2d. The direction of the deflection, to which the centrifugal force is the resistance, which is straight to the center.

3d. The measure of this deflection; the versed sine of the angle.

4th. The reason of the laws of centrifugal force; that these laws merely express the relative amount of the deflection, and so the amount of the force required to produce the deflection, and of the resistance of the revolving body to it, in all different cases.

5th. That the deflection of a revolving body presents a case analogous to that of uniformly accelerated motion, under the action of a constant force, similar to that which is presented by falling bodies;[1] and finally,

6th. How to find the coefficient, by which the amount of centrifugal force exerted in any case may be computed.

[Footnote 1: A body revolving with a uniform velocity in a horizontal plane would present the only case of uniformly accelerated motion that is possible to be realized under actual conditions.]

I now pass to some other features.

First.--You will observe that, relatively to the center, a revolving body, at any point in its revolution, is at rest. That is, it has no motion, either from or toward the center, except that which is produced by the action of the centripetal force. It has, therefore, this identity also with a falling body, that it starts from a state of rest. This brings us to a far more comprehensive definition of centrifugal force. This is the resistance which a body opposes to being put in motion, at any velocity acquired in any time, from a state of rest. Thus centrifugal force reveals to us the measure of the inertia of matter. This inertia may be demonstrated and exhibited by means of apparatus constructed on this principle quite as accurately as it can be in any other way.

Second.--You will also observe the fact, that motion must be imparted to a body gradually. As distance, through which force can act, is necessary to the impartation of velocity, so also time, during which force can act, is necessary to the same result. We do not know how motion from a state of rest begins, any more than we know how a polygon becomes a circle. But we do know that infinite force cannot impart absolutely instantaneous motion to even the smallest body, or to a body capable of opposing the least resistance. Time being an essential element or factor in the impartation of velocity, if this factor be omitted, the least resistance becomes infinite.

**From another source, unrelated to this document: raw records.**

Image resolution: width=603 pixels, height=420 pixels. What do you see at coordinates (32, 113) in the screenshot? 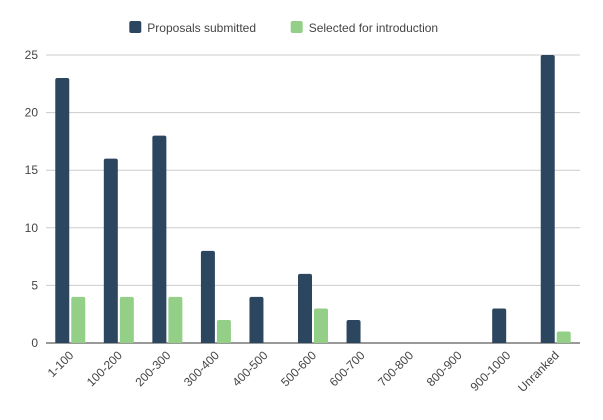
I see `y-tick-label: 20` at bounding box center [32, 113].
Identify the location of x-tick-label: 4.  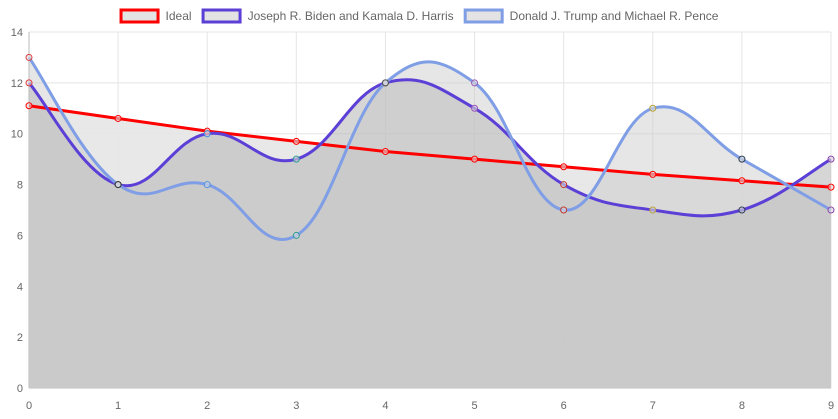
(385, 406).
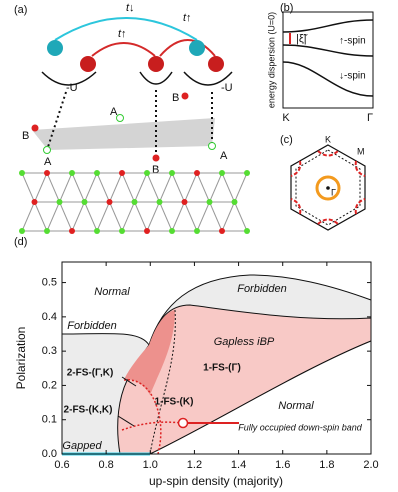 This screenshot has height=492, width=398. Describe the element at coordinates (50, 282) in the screenshot. I see `y-tick-label: 0.5` at that location.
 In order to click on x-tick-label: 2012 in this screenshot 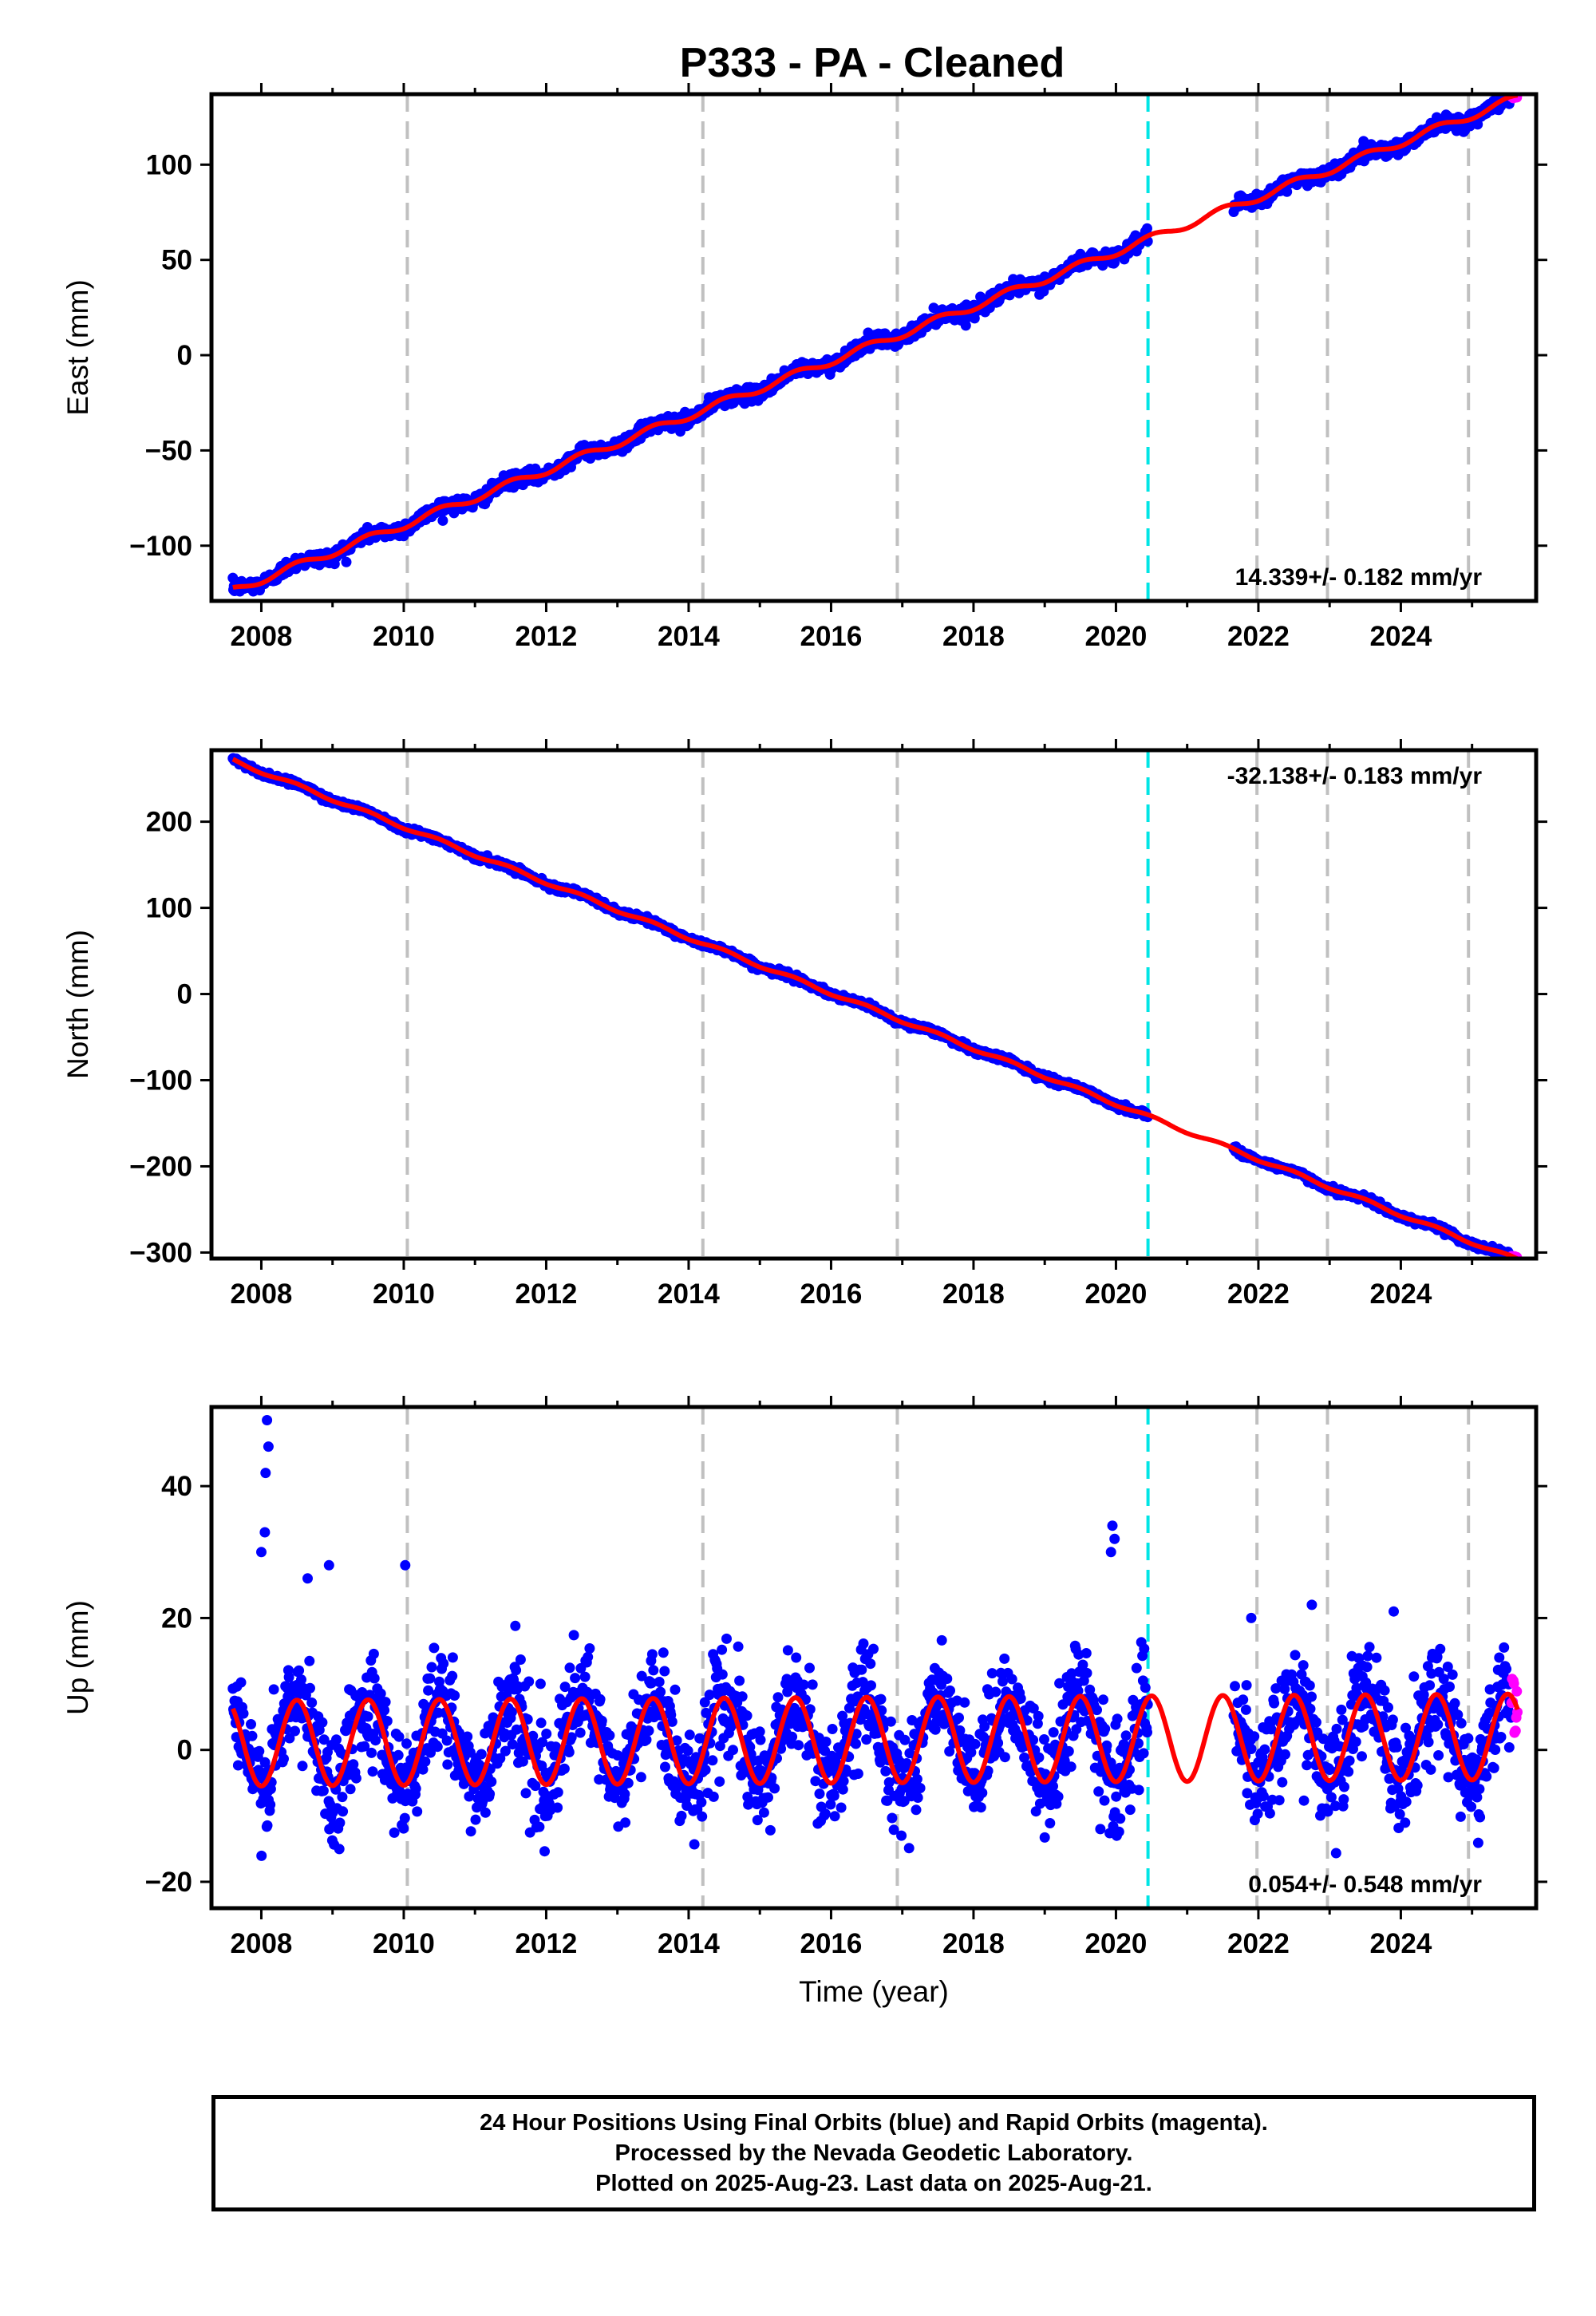, I will do `click(547, 1294)`.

We have a practical illustration of this truth in the explosion of nitro-glycerine. If a small portion of this compound be exploded on the surface of a granite bowlder, in the open air, the bowlder will be rent into fragments. The explanation of this phenomenon common among the laborers who are the most numerous witnesses of it, which you have doubtless often heard, and which is accepted by ignorant minds without further thought, is that the action of nitro-glycerine is downward. We know that such an idea is absurd.